Copy the lines from the records below exactly as they appear, starting at the line containing "You are a computer-use" and ending after the line containing "Action: pos(435,56)".

(Stored records)
===

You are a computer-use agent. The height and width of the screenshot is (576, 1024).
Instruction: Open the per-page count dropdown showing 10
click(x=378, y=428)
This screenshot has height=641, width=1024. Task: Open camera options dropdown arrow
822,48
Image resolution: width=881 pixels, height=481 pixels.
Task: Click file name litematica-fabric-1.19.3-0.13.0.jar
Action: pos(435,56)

===

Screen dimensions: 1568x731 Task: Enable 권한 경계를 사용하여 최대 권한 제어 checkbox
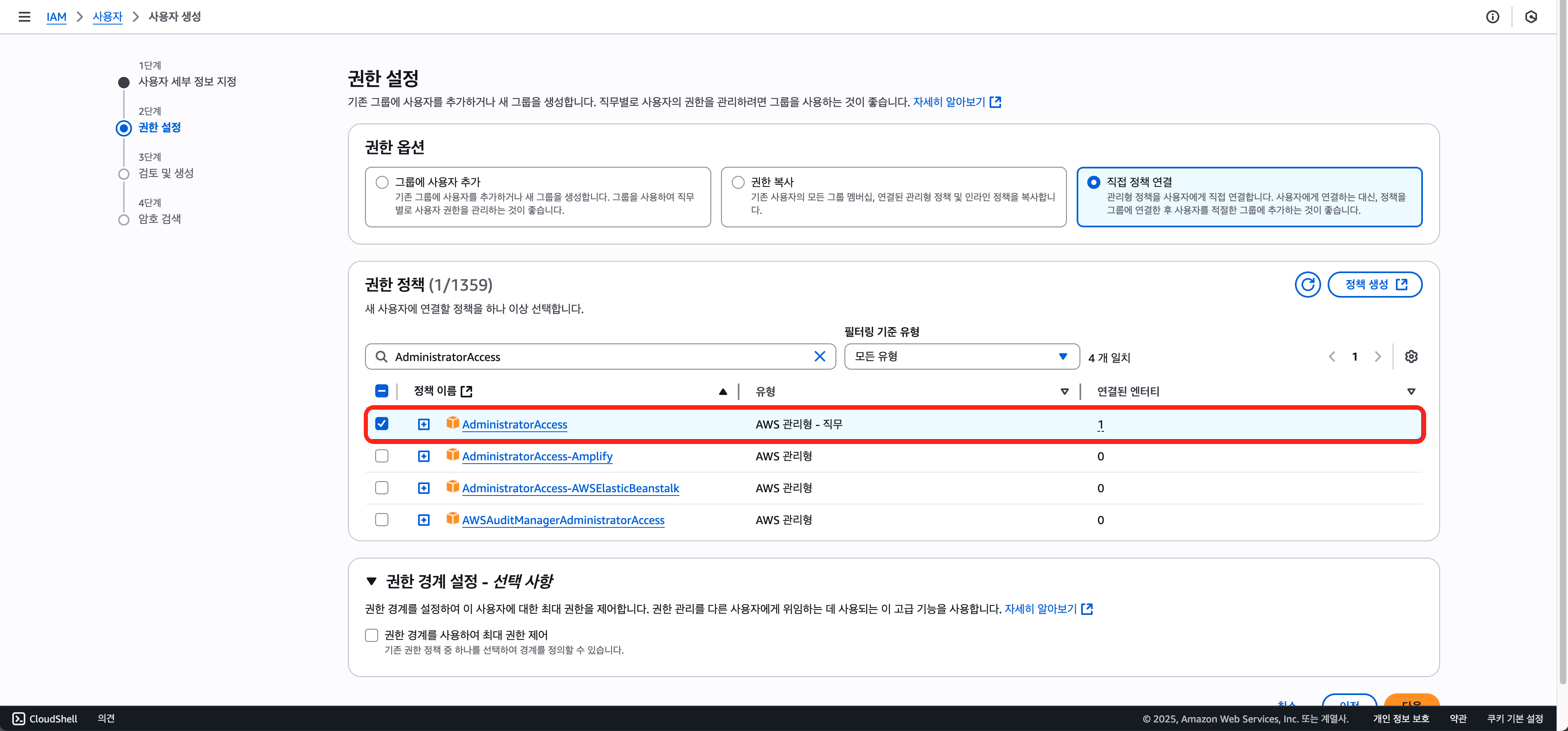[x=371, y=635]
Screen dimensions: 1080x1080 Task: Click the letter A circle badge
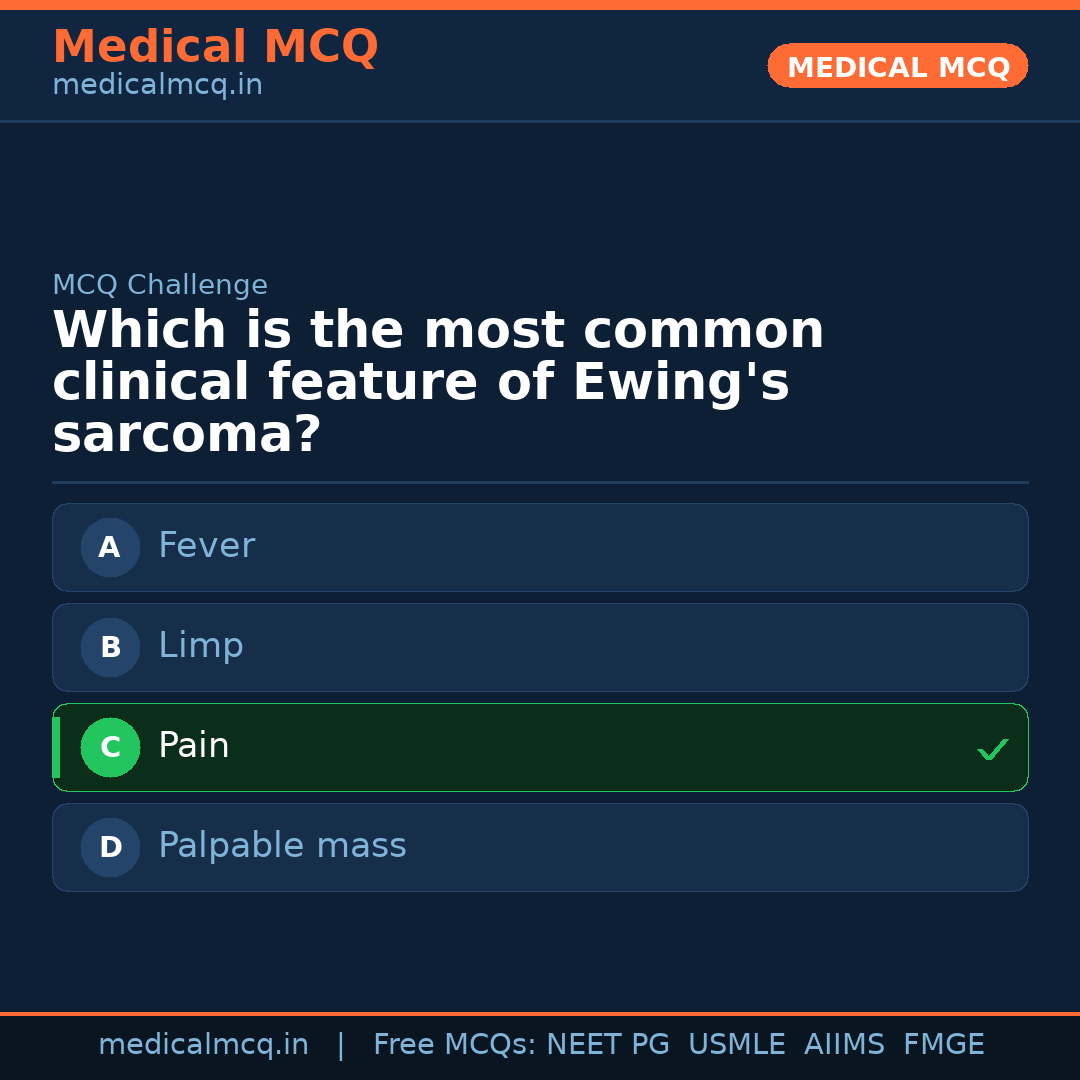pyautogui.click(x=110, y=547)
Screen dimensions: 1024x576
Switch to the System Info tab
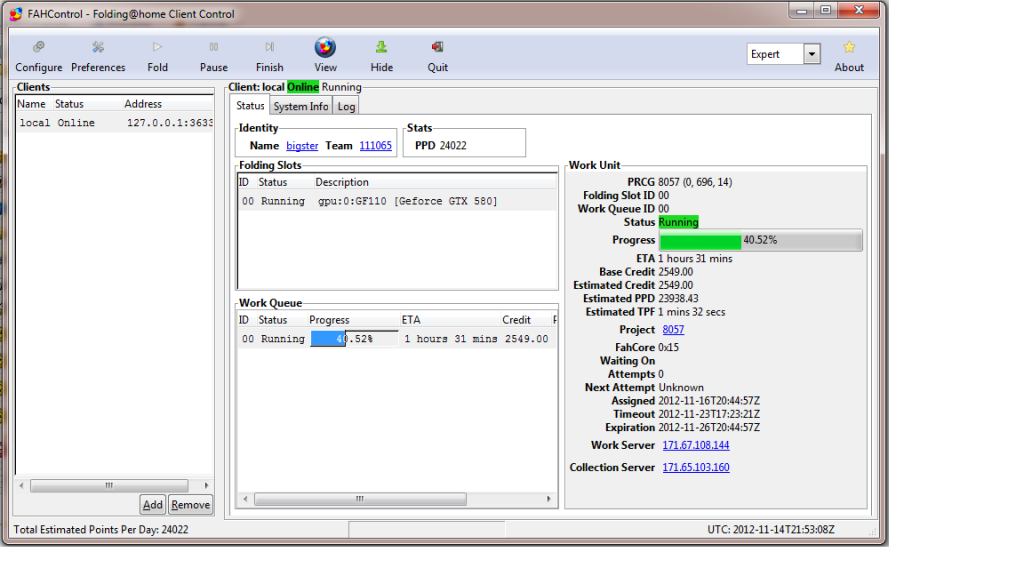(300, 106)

===

= EXPECTED ANSWER =
You are a computer-use agent. The height and width of the screenshot is (576, 1024).
Instruction: Open the per-page count dropdown showing 10
click(x=378, y=428)
This screenshot has height=641, width=1024. Task: Open camera options dropdown arrow
822,48
Image resolution: width=881 pixels, height=481 pixels.
Task: Click file name litematica-fabric-1.19.3-0.13.0.jar
Action: pos(435,56)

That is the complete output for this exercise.